Sometimes, just acknowledging what one's life experiences signify from a karmic standpoint is all it takes.

A friend of mine, Gerry, that I knew in Virginia, once mentioned to me that he had a chronic back pain. There was no obvious cause for it; and doctors had been unable to treat it. I chatted with him about it and asked if he remembered when it had first occurred.

"I know exactly," he replied. "I was visiting the battlefield at Gettysburg with my wife. As I looked over the field, suddenly I got this stabbing pain in my back, and it's never gone away—and that was over ten years ago."

As a reincarnationist, I knew just what had happened, even if I hadn't been able to see it in his energy fields. "You were a soldier in that battle," I told him. "You were killed by a bayonet to the back."

Gerry gasped and went pale—and slowly regained his color. Then he experimentally shook his head, and then twisted his torso.

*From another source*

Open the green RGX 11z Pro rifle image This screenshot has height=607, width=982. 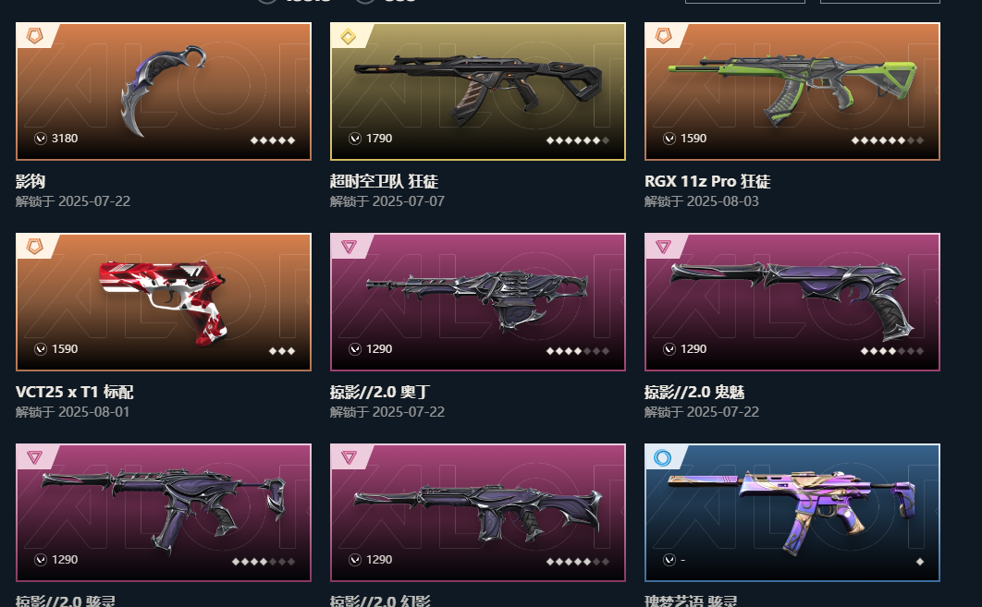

"The pain is gone!" he said. "What did you do?"

"Nothing," I assured him. "Once you connected with the source of your pain, you didn't need it anymore."

Of course, most people take a little longer to make that connection, even when the answer is handed to them. Depending on how resistant they are to the concept of reincarnation, they might even need a session or two of hypnotic past-life regression.

But the point is, suffering in this life is not necessary. All one has to do is acknowledge the karmic connection causing it, and find a more positive way to balance it.